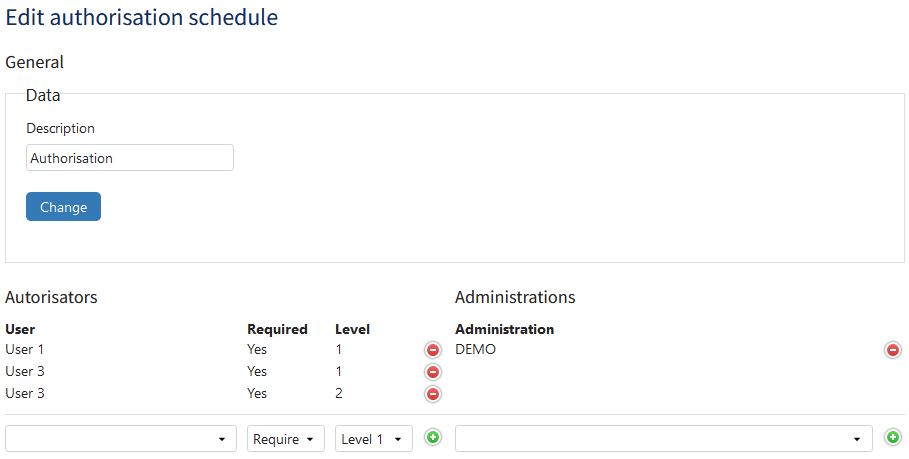This screenshot has width=909, height=459.
Task: Add administration with green plus icon
Action: 893,437
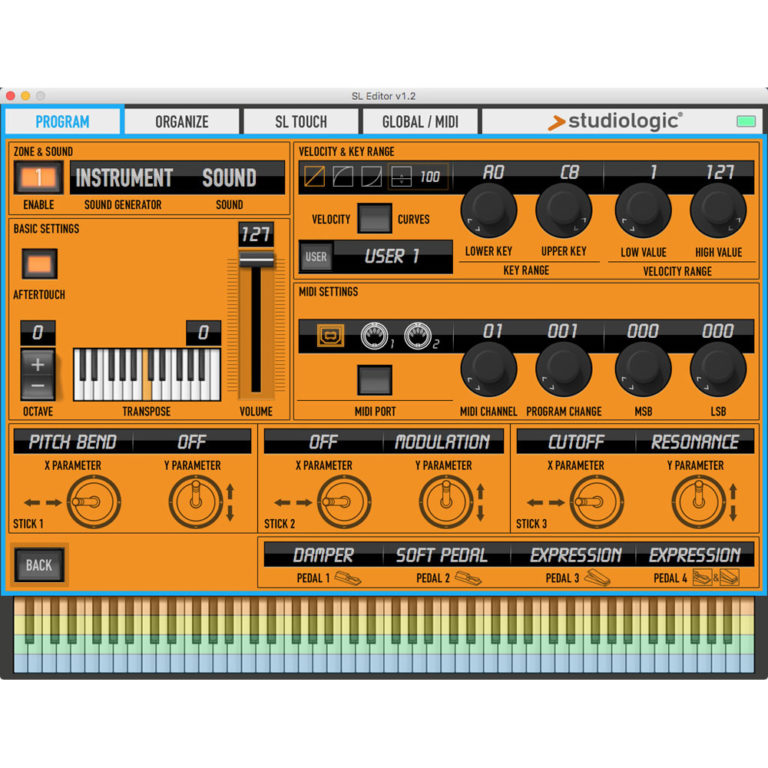This screenshot has width=768, height=768.
Task: Toggle the zone 1 Enable button
Action: (x=38, y=178)
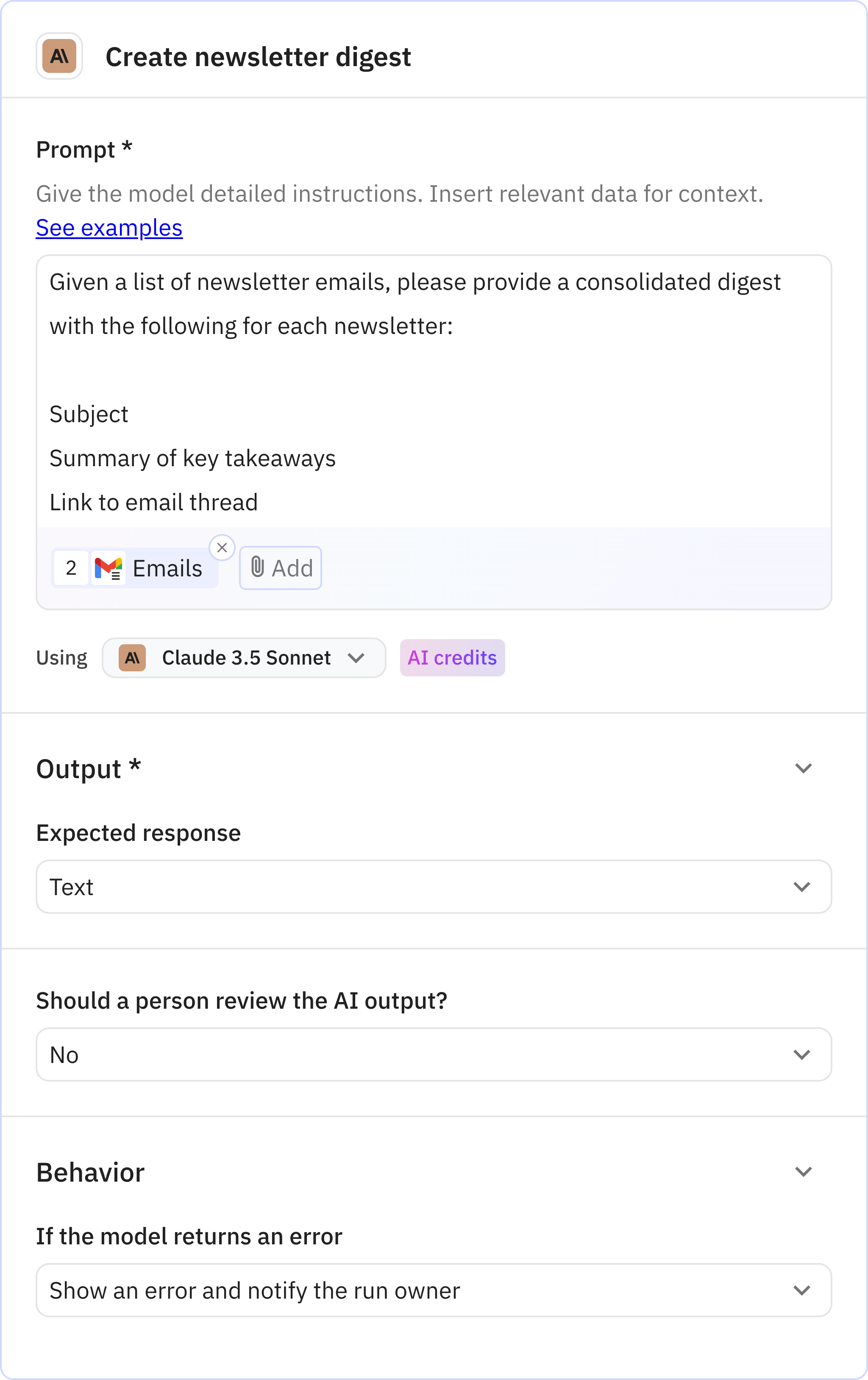Image resolution: width=868 pixels, height=1380 pixels.
Task: Click the Gmail icon in Emails chip
Action: click(x=108, y=568)
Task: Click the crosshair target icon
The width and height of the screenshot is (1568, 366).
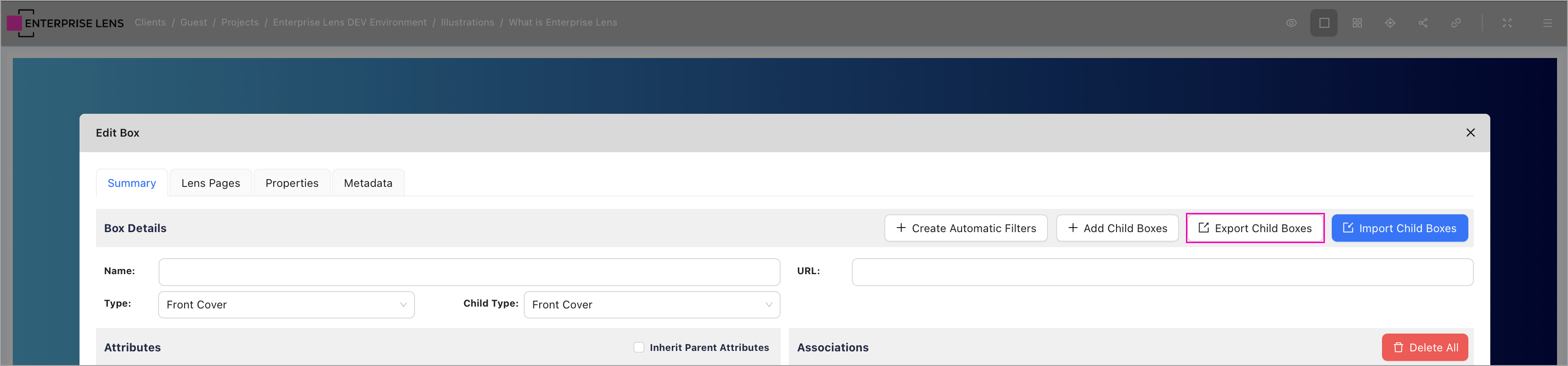Action: pyautogui.click(x=1390, y=23)
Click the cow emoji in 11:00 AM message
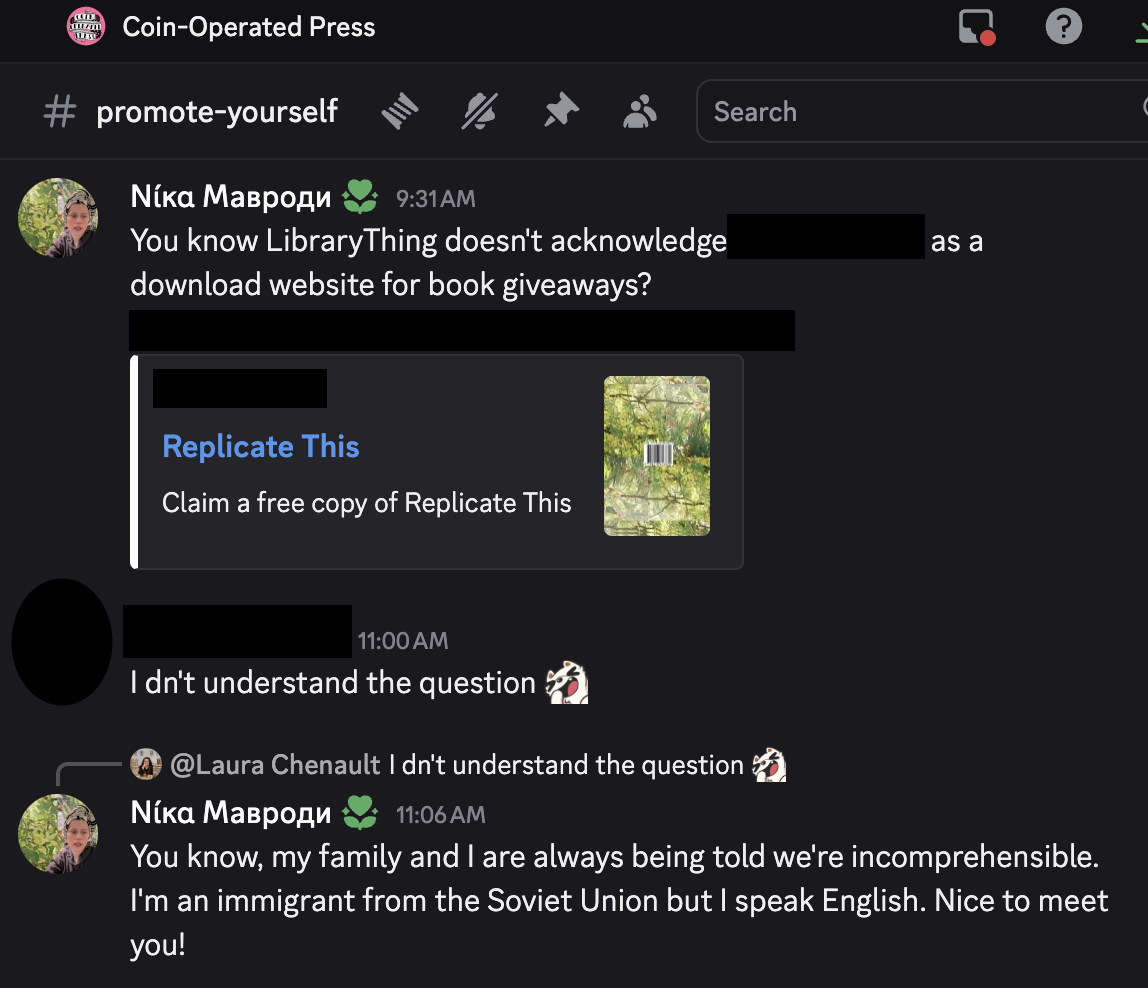Screen dimensions: 1148x988 click(x=566, y=684)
-=-=-=-=-
YOUR GOAL
Counting the line with "Task: Click the crosshair target icon" and the last line of the data above, transcribe those two lines and every line between them exactly, without the pictures.

FINAL ANSWER
Task: Click the crosshair target icon
The width and height of the screenshot is (1568, 366).
Action: pyautogui.click(x=1390, y=23)
Click the cow emoji in 11:00 AM message
Screen dimensions: 1148x988 click(x=566, y=684)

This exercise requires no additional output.